There were 52 households, of which 26.9% had children under the age of 18 living with them, 48.1% were married couples living together, 1.9% had a female householder with no husband present, 7.7% had a male householder with no wife present, and 42.3% were non-families. 40.4% of all households were made up of individuals, and 26.9% had someone living alone who was 65 years of age or older. The average household size was 2.04 and the average family size was 2.67.

The median age in the village was 45 years. 20.8% of residents were under the age of 18; 8.4% were between the ages of 18 and 24; 20.8% were from 25 to 44; 26.5% were from 45 to 64; and 23.6% were 65 years of age or older. The gender makeup of the village was 54.7% male and 45.3% female.

===2000 census===
As of the census of 2000, there were 111 people, 53 households, and 29 families residing in the village. The population density was 495.0 PD/sqmi. There were 62 housing units at an average density of 276.5 /sqmi. The racial makeup of the village was 100.00% White. Hispanic or Latino of any race were 1.80% of the population.

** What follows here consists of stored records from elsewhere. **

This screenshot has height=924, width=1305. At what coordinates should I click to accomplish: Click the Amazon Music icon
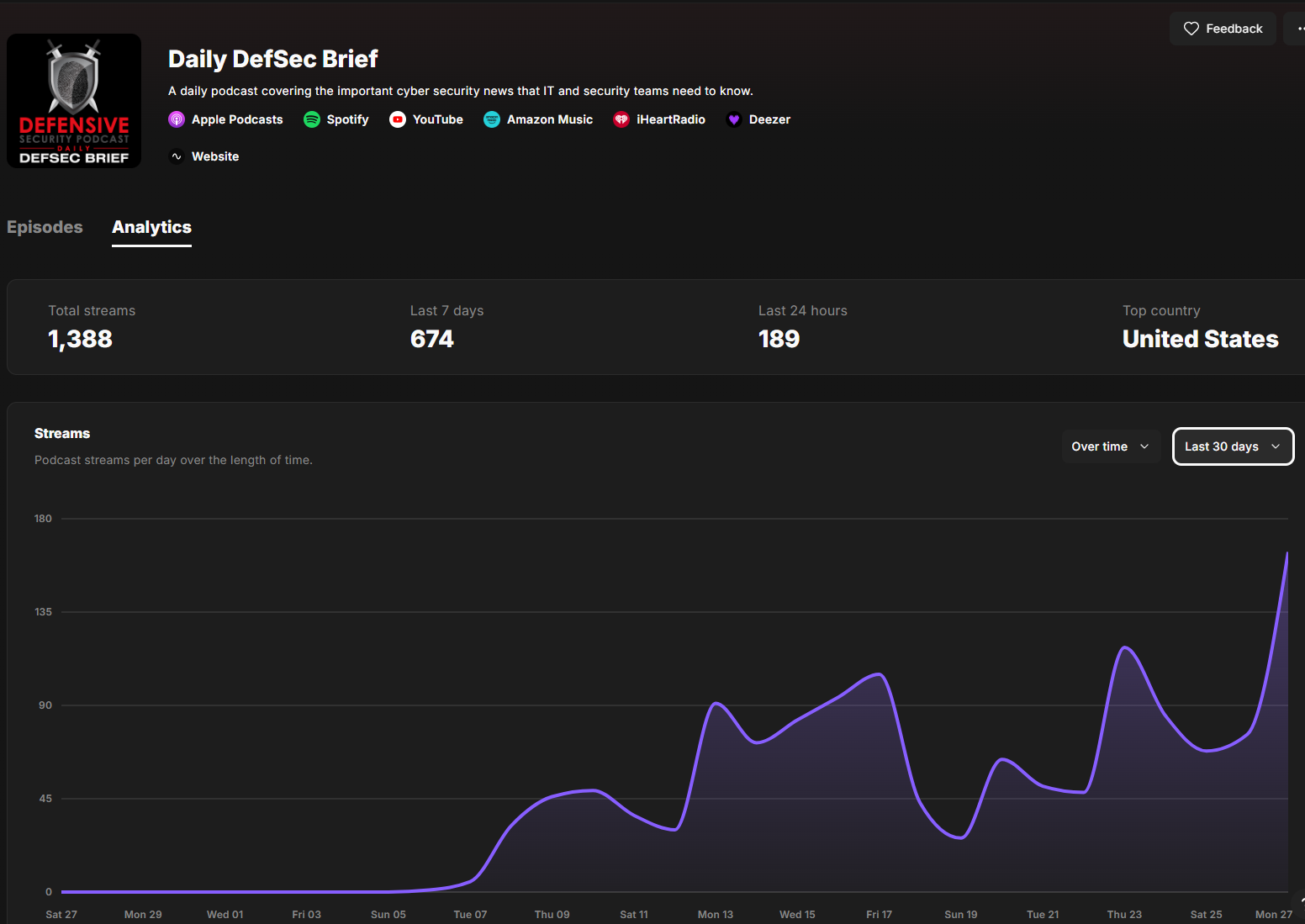492,119
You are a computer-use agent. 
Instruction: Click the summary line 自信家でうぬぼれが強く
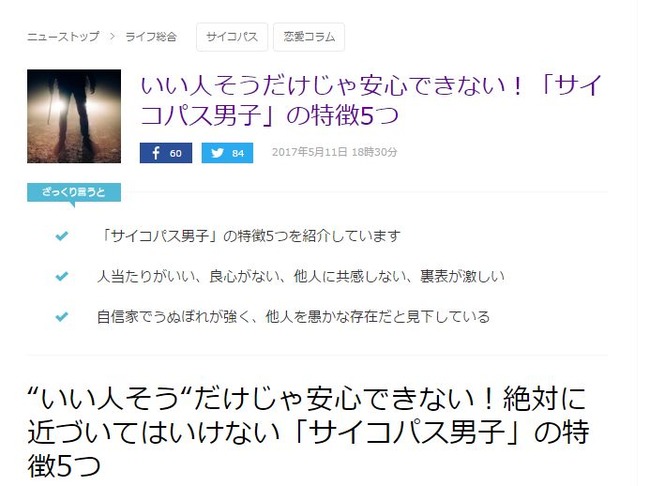click(x=293, y=317)
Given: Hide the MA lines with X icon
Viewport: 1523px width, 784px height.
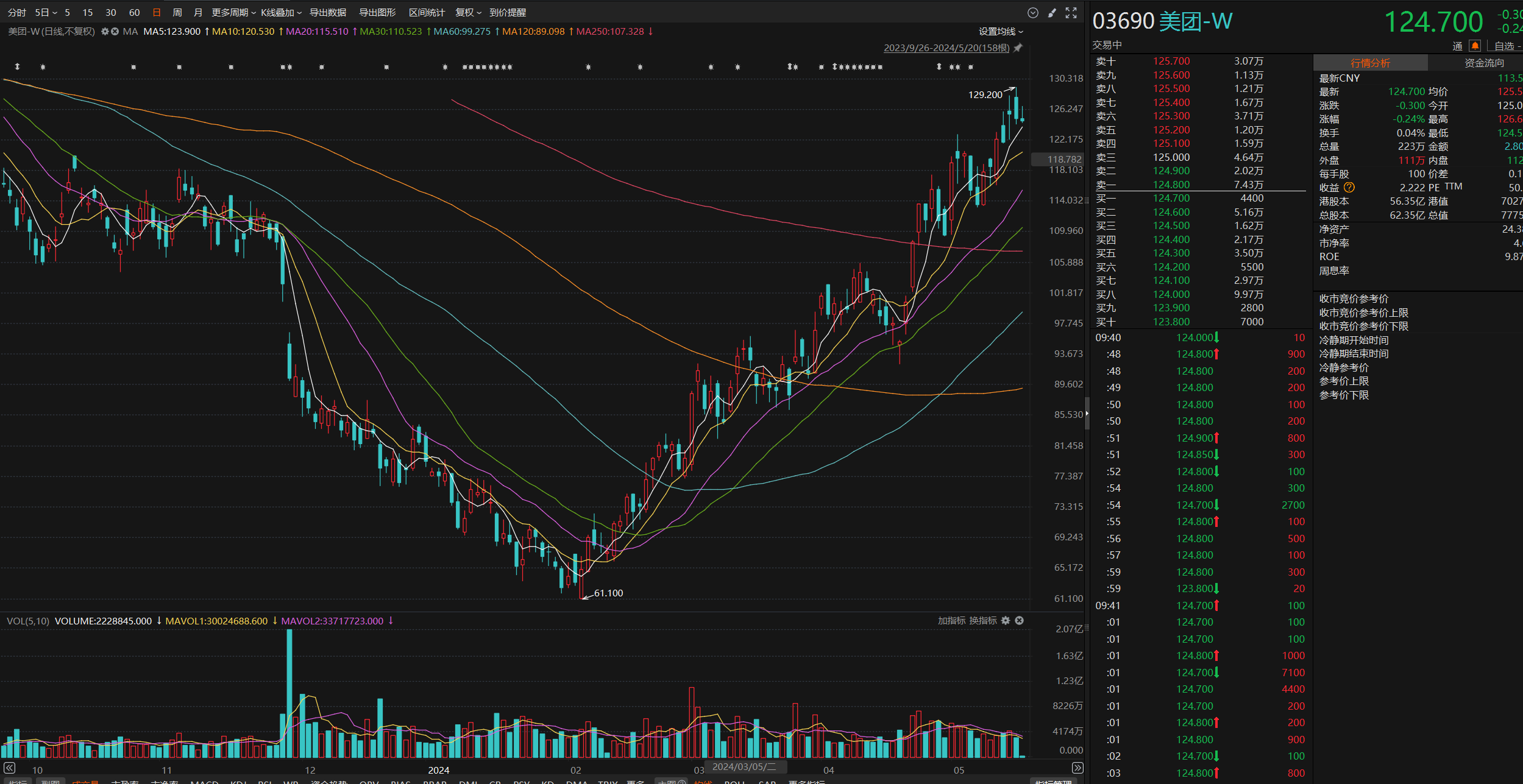Looking at the screenshot, I should 115,31.
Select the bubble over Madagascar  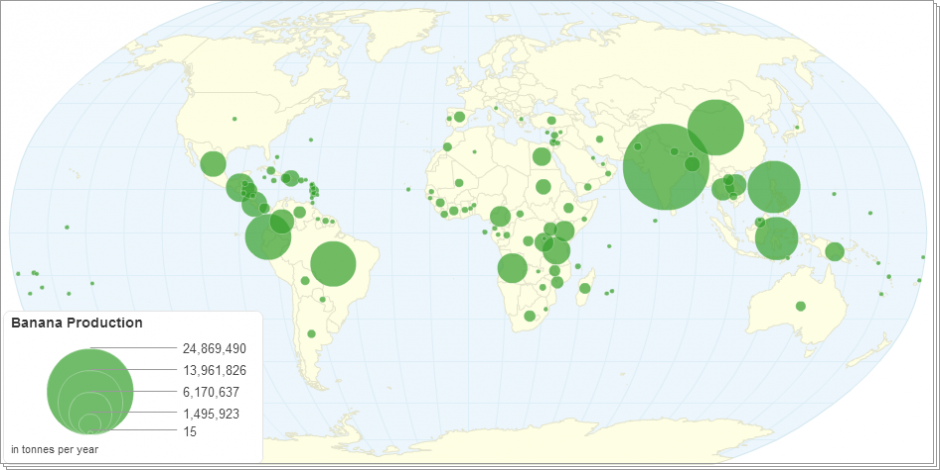585,289
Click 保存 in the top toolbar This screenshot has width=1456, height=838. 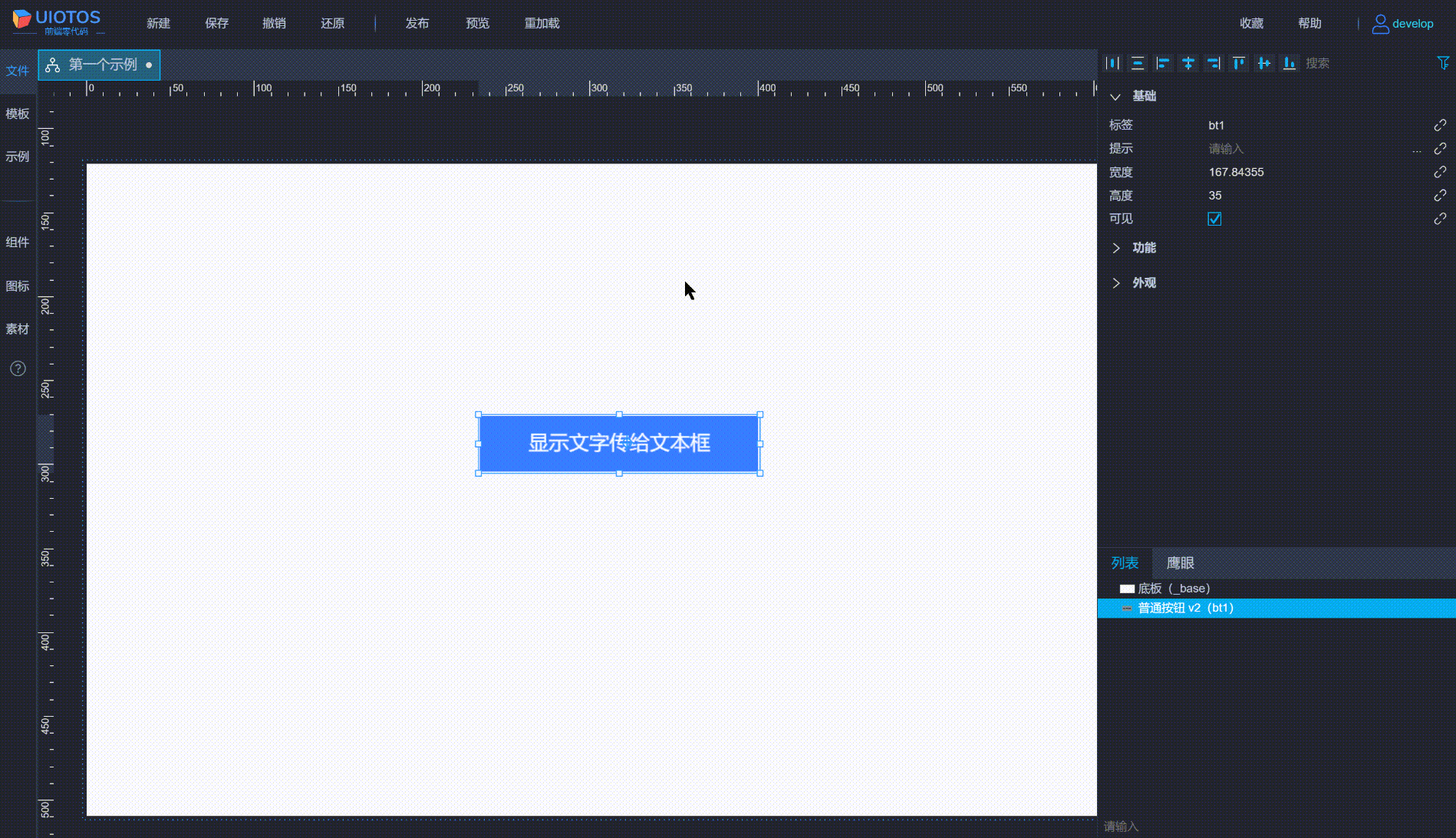click(216, 23)
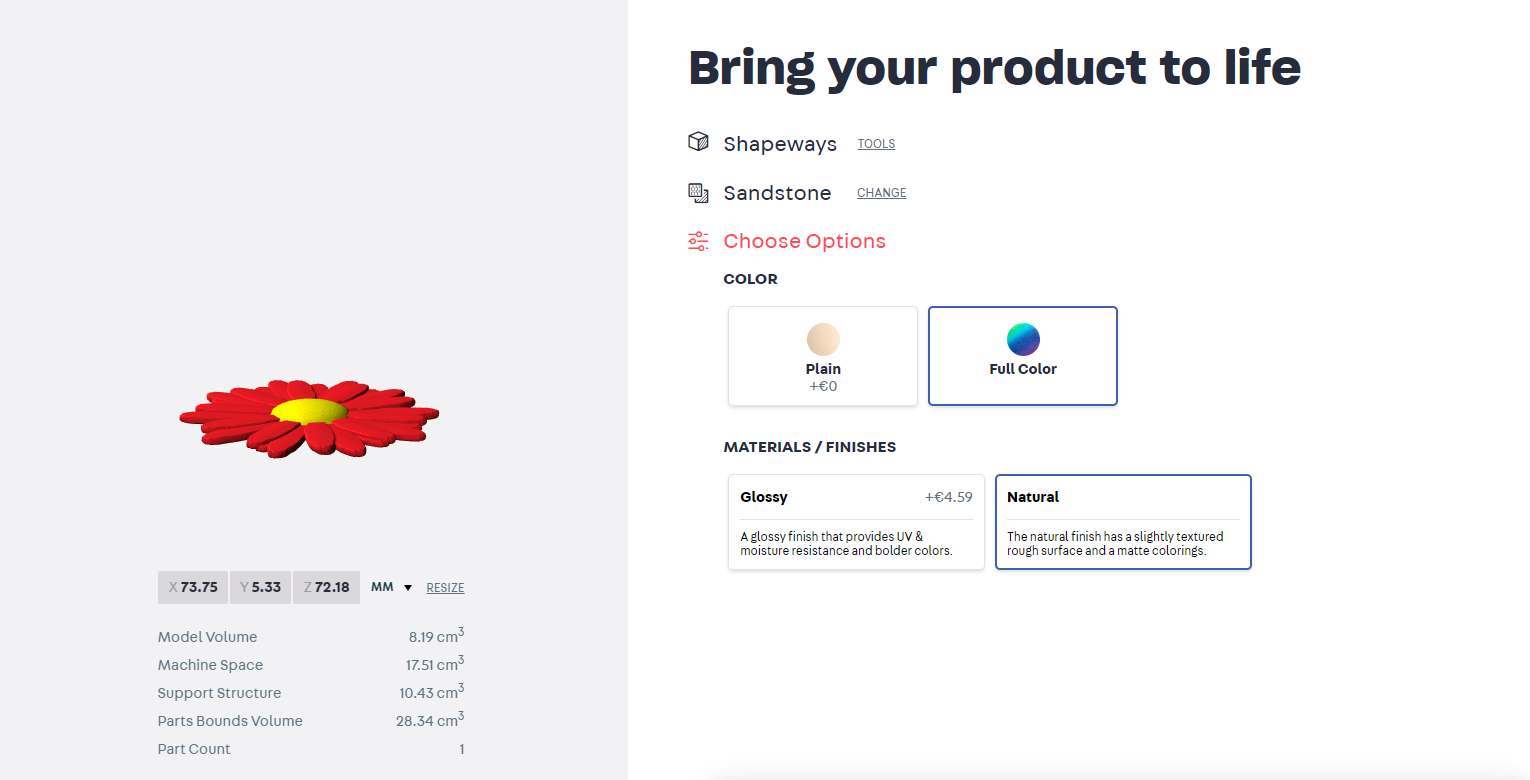The width and height of the screenshot is (1530, 780).
Task: Click the Shapeways 3D box icon
Action: 698,142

There were 53 households, out of which 18.9% had children under the age of 18 living with them, 52.8% were married couples living together, 1.9% had a female householder with no husband present, and 43.4% were non-families. 35.8% of all households were made up of individuals, and 17.0% had someone living alone who was 65 years of age or older. The average household size was 2.09 and the average family size was 2.70.

In the village, the population was spread out, with 19.8% under the age of 18, 3.6% from 18 to 24, 24.3% from 25 to 44, 29.7% from 45 to 64, and 22.5% who were 65 years of age or older. The median age was 48 years. For every 100 females, there were 109.4 males. For every 100 females age 18 and over, there were 111.9 males.

As of 2000 the median income for a household in the village was $27,813, and the median income for a family was $32,188. Males had a median income of $23,958 versus $25,625 for females. The per capita income for the village was $15,708. There were no families and 8.4% of the population living below the poverty line, including no under eighteens and 19.4% of those over 64.